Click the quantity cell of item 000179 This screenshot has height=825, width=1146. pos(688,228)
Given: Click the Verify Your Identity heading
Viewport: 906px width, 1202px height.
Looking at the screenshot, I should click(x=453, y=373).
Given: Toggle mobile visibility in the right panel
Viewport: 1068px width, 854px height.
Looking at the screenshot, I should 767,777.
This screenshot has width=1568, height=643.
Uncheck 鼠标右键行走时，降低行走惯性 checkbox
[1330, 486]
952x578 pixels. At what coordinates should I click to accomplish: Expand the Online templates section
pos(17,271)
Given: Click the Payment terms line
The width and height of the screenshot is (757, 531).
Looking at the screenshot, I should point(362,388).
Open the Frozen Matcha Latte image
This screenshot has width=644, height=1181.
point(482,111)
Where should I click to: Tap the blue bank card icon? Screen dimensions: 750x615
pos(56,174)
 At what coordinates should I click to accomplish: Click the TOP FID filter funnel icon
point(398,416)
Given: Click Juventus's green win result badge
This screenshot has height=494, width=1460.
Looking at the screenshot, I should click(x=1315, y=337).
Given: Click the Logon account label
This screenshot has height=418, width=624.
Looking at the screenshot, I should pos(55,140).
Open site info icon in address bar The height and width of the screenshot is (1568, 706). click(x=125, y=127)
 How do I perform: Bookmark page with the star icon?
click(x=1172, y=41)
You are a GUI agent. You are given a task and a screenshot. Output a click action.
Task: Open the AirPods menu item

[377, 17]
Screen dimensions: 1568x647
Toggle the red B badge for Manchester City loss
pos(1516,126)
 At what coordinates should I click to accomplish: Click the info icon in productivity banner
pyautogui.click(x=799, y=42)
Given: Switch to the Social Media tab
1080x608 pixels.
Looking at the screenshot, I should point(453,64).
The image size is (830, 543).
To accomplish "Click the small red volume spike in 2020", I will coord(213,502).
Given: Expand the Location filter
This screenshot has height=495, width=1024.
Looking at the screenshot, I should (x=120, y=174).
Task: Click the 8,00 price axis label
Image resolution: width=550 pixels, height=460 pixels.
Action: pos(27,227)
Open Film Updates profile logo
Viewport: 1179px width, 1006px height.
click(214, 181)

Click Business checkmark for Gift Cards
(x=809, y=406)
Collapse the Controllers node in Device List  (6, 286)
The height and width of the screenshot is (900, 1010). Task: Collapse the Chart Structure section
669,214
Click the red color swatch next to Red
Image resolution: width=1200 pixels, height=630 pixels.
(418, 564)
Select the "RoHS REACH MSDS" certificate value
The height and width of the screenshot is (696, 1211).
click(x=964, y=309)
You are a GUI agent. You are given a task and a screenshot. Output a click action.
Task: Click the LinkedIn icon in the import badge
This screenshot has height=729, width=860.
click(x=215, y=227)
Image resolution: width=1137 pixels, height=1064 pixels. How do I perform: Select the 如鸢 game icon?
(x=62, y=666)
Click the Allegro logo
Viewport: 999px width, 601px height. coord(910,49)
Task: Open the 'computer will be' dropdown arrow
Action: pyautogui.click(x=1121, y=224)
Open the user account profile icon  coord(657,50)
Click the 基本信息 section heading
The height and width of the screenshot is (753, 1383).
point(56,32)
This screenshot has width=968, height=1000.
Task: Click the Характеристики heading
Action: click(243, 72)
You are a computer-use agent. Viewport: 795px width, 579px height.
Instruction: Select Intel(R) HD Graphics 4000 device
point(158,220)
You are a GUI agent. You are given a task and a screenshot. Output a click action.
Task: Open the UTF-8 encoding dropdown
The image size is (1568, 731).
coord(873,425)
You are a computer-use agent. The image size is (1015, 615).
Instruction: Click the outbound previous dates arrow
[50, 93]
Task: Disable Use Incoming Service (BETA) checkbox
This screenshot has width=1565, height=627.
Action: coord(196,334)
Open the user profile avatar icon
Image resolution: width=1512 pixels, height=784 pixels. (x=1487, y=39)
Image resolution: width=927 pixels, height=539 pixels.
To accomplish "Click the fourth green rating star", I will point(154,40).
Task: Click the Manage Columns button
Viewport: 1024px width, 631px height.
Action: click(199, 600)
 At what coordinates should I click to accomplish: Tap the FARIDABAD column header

|---|

**Task instructions:** Each line of the material is to be returned precisely as written.

**Response for this exercise:**
Click the quantity cell of item 000179 This screenshot has height=825, width=1146. pos(688,228)
Given: Click the Verify Your Identity heading
Viewport: 906px width, 1202px height.
Looking at the screenshot, I should click(x=453, y=373).
Given: Toggle mobile visibility in the right panel
Viewport: 1068px width, 854px height.
Looking at the screenshot, I should 767,777.
This screenshot has width=1568, height=643.
Uncheck 鼠标右键行走时，降低行走惯性 checkbox
[1330, 486]
952x578 pixels. At what coordinates should I click to accomplish: Expand the Online templates section
pos(17,271)
Given: Click the Payment terms line
The width and height of the screenshot is (757, 531).
Looking at the screenshot, I should point(362,388).
Open the Frozen Matcha Latte image
This screenshot has width=644, height=1181.
point(482,111)
Where should I click to: Tap the blue bank card icon? Screen dimensions: 750x615
pos(56,174)
 At what coordinates should I click to accomplish: Click the TOP FID filter funnel icon
point(398,416)
Given: Click Juventus's green win result badge
This screenshot has height=494, width=1460.
Looking at the screenshot, I should click(x=1315, y=337).
Given: Click the Logon account label
This screenshot has height=418, width=624.
Looking at the screenshot, I should pos(55,140).
Open site info icon in address bar The height and width of the screenshot is (1568, 706). click(x=125, y=127)
 How do I perform: Bookmark page with the star icon?
click(x=1172, y=41)
You are a GUI agent. You are given a task and a screenshot. Output a click action.
Task: Open the AirPods menu item

[377, 17]
Screen dimensions: 1568x647
Toggle the red B badge for Manchester City loss
pos(1516,126)
 At what coordinates should I click to accomplish: Click the info icon in productivity banner
pyautogui.click(x=799, y=42)
Given: Switch to the Social Media tab
1080x608 pixels.
Looking at the screenshot, I should point(453,64).
The image size is (830, 543).
To accomplish "Click the small red volume spike in 2020", I will coord(213,502).
Given: Expand the Location filter
This screenshot has height=495, width=1024.
Looking at the screenshot, I should (x=120, y=174).
Task: Click the 8,00 price axis label
Image resolution: width=550 pixels, height=460 pixels.
Action: pos(27,227)
Open Film Updates profile logo
Viewport: 1179px width, 1006px height.
click(214, 181)

Click Business checkmark for Gift Cards
(x=809, y=406)
Collapse the Controllers node in Device List  (6, 286)
The height and width of the screenshot is (900, 1010). Task: Collapse the Chart Structure section
669,214
Click the red color swatch next to Red
Image resolution: width=1200 pixels, height=630 pixels.
(418, 564)
Select the "RoHS REACH MSDS" certificate value
The height and width of the screenshot is (696, 1211).
click(x=964, y=309)
You are a GUI agent. You are given a task and a screenshot. Output a click action.
Task: Click the LinkedIn icon in the import badge
This screenshot has height=729, width=860.
click(x=215, y=227)
Image resolution: width=1137 pixels, height=1064 pixels. How do I perform: Select the 如鸢 game icon?
(x=62, y=666)
Click the Allegro logo
Viewport: 999px width, 601px height. coord(910,49)
Task: Open the 'computer will be' dropdown arrow
Action: pyautogui.click(x=1121, y=224)
Open the user account profile icon  coord(657,50)
Click the 基本信息 section heading
The height and width of the screenshot is (753, 1383).
point(56,32)
This screenshot has width=968, height=1000.
Task: Click the Характеристики heading
Action: click(243, 72)
You are a computer-use agent. Viewport: 795px width, 579px height.
Instruction: Select Intel(R) HD Graphics 4000 device
point(158,220)
You are a GUI agent. You are given a task and a screenshot. Output a click action.
Task: Open the UTF-8 encoding dropdown
The image size is (1568, 731).
coord(873,425)
You are a computer-use agent. The image size is (1015, 615).
Instruction: Click the outbound previous dates arrow
[50, 93]
Task: Disable Use Incoming Service (BETA) checkbox
This screenshot has width=1565, height=627.
Action: coord(196,334)
Open the user profile avatar icon
Image resolution: width=1512 pixels, height=784 pixels. (x=1487, y=39)
Image resolution: width=927 pixels, height=539 pixels.
To accomplish "Click the fourth green rating star", I will point(154,40).
Task: Click the Manage Columns button
Viewport: 1024px width, 631px height.
Action: click(199, 600)
 At what coordinates should I click to accomplish: Tap the FARIDABAD column header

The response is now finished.